Confesso que tomei o caminho cômodo de proteger a ídolo, pois via em sua obra (e, consequentemente, nela) uma parte de mim. Uma parte de mim que eu gosto muito não poderia ser construída numa mentira. Fui covarde, algo que muitos fãs de Harry Potter não foram. Essa declaração, antes de um atestado de cumplicidade, tem em cada “entretanto” uma nota ácida de impaciência. J.K. Rowling diz que “tem sido difícil, frustrante e algumas vezes doloroso” não falar sobre a questão, mas imediatamente diz que deve respeitar “os acordos que foram feitos para proteger a privacidade de duas pessoas, ambas tendo expressado um desejo de seguir em frente com suas vidas”.
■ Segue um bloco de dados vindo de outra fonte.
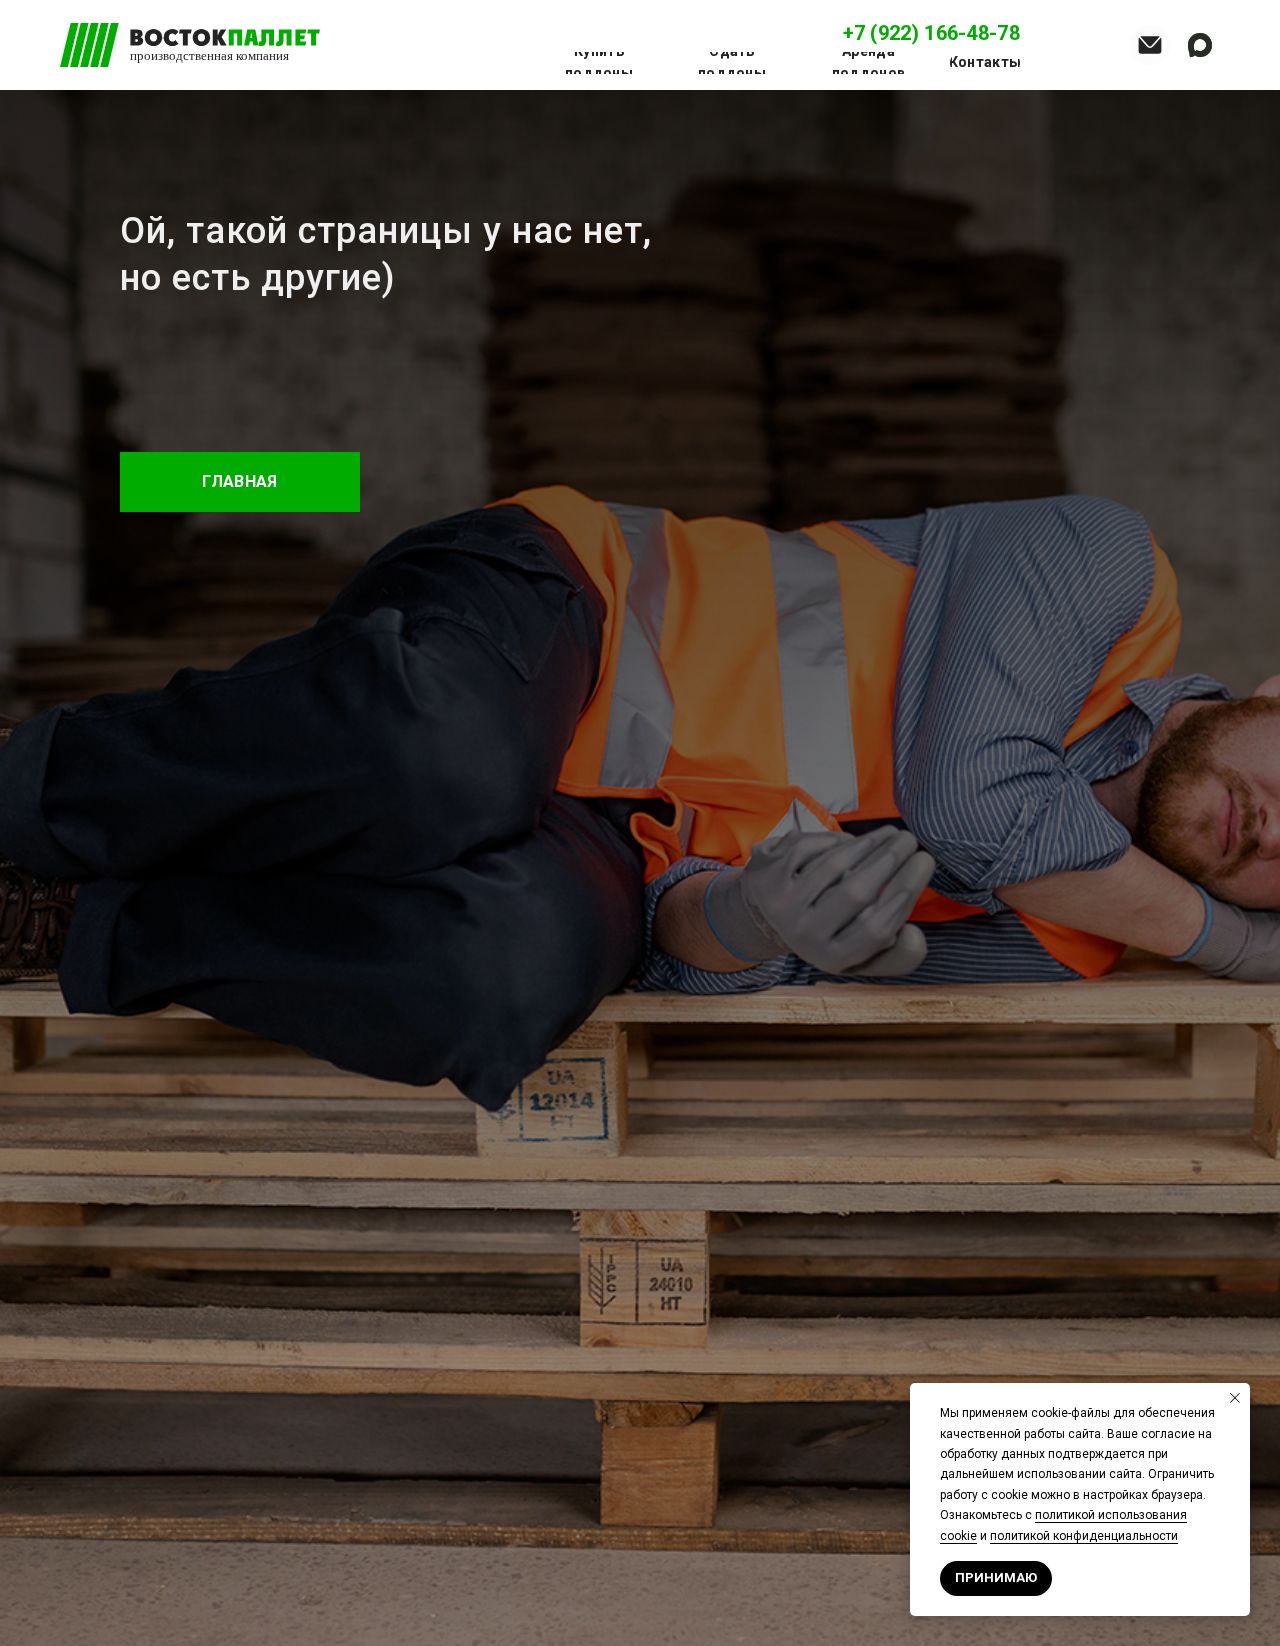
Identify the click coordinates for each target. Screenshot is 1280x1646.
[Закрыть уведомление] (1235, 1398)
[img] (1150, 45)
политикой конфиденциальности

Ela não nega que Depp tenha agredido Heard (seria difícil argumentar contra imagens), mas baseia sua paz de espírito no acordo mútuo das partes para, no popular, “deixar quieto”. Fico extremamente desconfortável em dizer para uma mulher que agressão não é como pedir uma cerveja fiada na conta de outra pessoa e depois não pagar. Não se “deixa quieto” um caso de violência. Pessoas não dirigem bêbadas – pelo menos a maioria delas – por saberem que, mesmo escapando da polícia, as consequências podem ser devastadoras. Da mesma forma, homens agridem mulheres por saberem que, se escaparem da polícia, as consequências serão nulas. E Rowling deixa claro que, não só tudo está bem agora que as partes “decidiram” seguir em frente, como também se sente “genuinamente feliz” por poder contar com Depp.
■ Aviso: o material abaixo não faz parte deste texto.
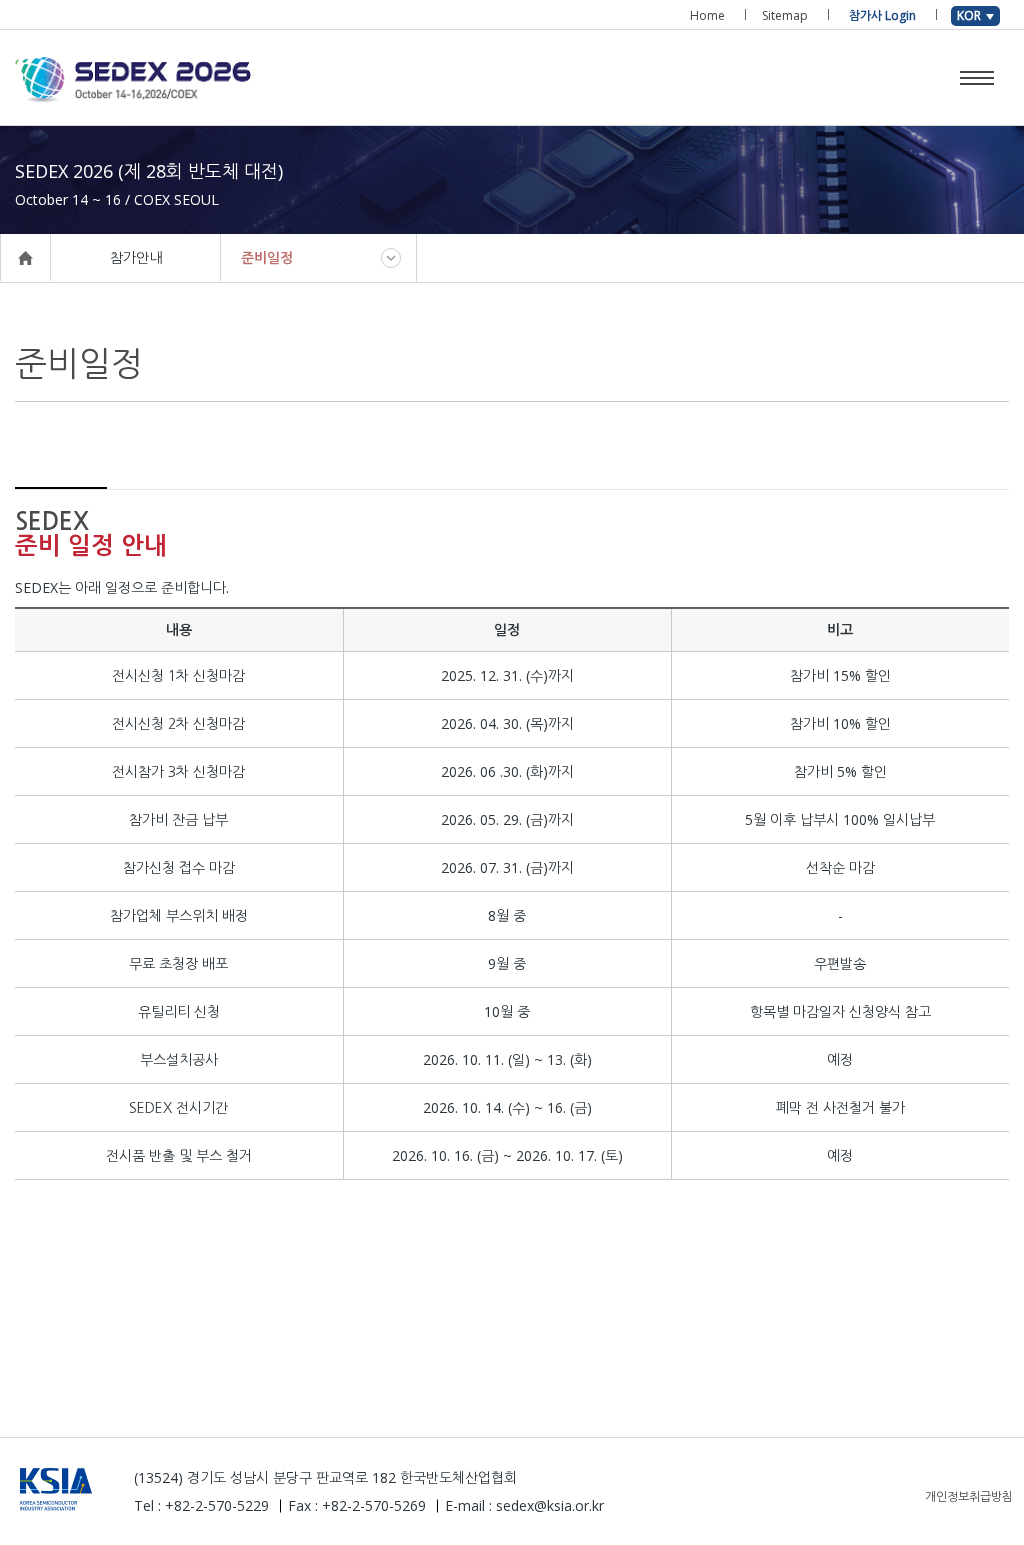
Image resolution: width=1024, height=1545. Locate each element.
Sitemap (785, 15)
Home (707, 15)
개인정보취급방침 (969, 1496)
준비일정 (267, 257)
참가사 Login (882, 15)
É chocante ver quantos filmes Johnny Depp fez desde maio de 2016, quando a denúncia de agressão se tornou pública. Com Os Crimes de Grindelwald, serão cinco, enquanto Heard fez uma ponta em Liga da Justiça e só terá um papel realmente importante em Aquaman, no próximo ano. Imagino pelo quê esta mulher passou nos últimos 18 meses. Na dor física e psicológica que sofreu, primeiro pelas mãos do marido, e depois por todos os que a chamaram de mentirosa e oportunista. No tanto de dignidade ela precisou enterrar para “seguir em frente” e poder voltar a trabalhar. Por fim, penso em como Amber Heard reagiu ao ler esta declaração de J.K. Rowling. Meus sentimentos estão com ela, e apenas com ela neste momento.
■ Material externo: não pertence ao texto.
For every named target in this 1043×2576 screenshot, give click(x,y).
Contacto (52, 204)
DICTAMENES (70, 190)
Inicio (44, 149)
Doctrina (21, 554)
Quando nomeei este desabafo de “J.K. Rowling matou um pedaço da minha alma”, me referi à crença de que determinadas pessoas – poucas, é verdade – são capazes de inspirar outras. De que, por mais tenebroso que o destino esteja, existem faróis de esperança e sabedoria brilhando mais forte do que tudo, nos guiando para fora das trevas. Sempre vi Rowling como uma pessoa especial, capaz de dar sentido ao mais absoluto caos, de nos mostrar que o mundo tem jeito.
Ainda acredito que o mundo tem jeito, mas não consigo mais olhar para ninguém e ver um modelo inspirador. Também testemunhei, direta ou indiretamente, muitas mulheres passando pelo que Amber Heard passou para ignorar o que Johnny Depp, J.K. Rowling e a sociedade fizeram com ela. Se queremos mudar o mundo, que mudemos por nossa própria vontade e não por ver os efeitos dessa mudança em outro. Crianças têm heróis, mas franquias bilionárias e “acordos que foram feitos para proteger a privacidade de duas pessoas” estão aí para nos lembrar que este mundo não é para crianças.